TASK LIST:
A. In the concurring opinion below, which profession does the judge say is too sensible to proceed against everyone encroaching on its precincts?
B. Continue the concurring opinion on lawyers and the real estate case from the point where it stops.

Start of DOCUMENT PASSAGE

State ex rel. Indiana State Bar Ass'n v. Indiana Real Estate Ass'n

Concurring Opinion

Arterburn, J.

I concur in the majority opinion because I believe it correctly states the law; yet I make *227the following comment because as a lawyer I am vitally interested in the welfare of my profession. I feel that the bringing of an action of this type was ill-considered from a public relations viewpoint. The image of the lawyer in the public eye is not enhanced by this proceeding. Most lawyers care little for the kind of legal work that is the subject of this litigation. The charges are relatively small and the time distracting from more important work in most law offices. It would have been better to have left “well enough alone.” For example, the medical profession is too sensible to launch a crusade against or proceed against everyone encroaching upon its precincts.

End of DOCUMENT PASSAGE
Start of INFORMATION PROVIDED

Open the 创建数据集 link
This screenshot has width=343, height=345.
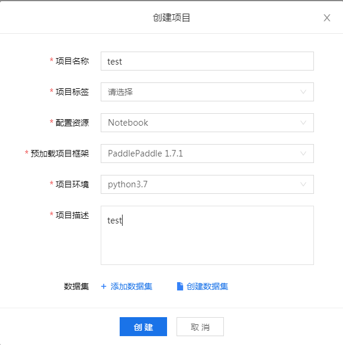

End of INFORMATION PROVIDED

ANSWER LIST:
A. The medical profession.

B.
Of course, one may conjure up dire consequences flowing from untrained persons engaging either in law or in medicine, but such speculation should not outweigh the practicalities of everyday life. It is by a conceptualistic, rather than a realistic, approach to the problem of just what constitutes the practice of law that it can be said that the realtors are engaged in the unauthorized practice of law. The public reaction to such a course as this is well demonstrated by what happened in the State of Arizona where a very stringent Supreme Court decision, almost totally restricting real estate agents in their activities, was cancelled out immediately by a constitutional amendment.

The American Bar Association has intervened in this case. It is interesting to note, however, that nothing of any considerable importance is being done by that association in the federal area, where persons who are not members of the bar are permitted to practice before the gigantic federal bureaus, such as the Interstate Commerce Commission, Federal Power Commission, Patent Bureau, Federal Trade Commission, Treas*228ury Department, to mention but a few.1 At the same time these administrative agencies assume the power io deny a member of the bar the right to represent a client before them without their permission.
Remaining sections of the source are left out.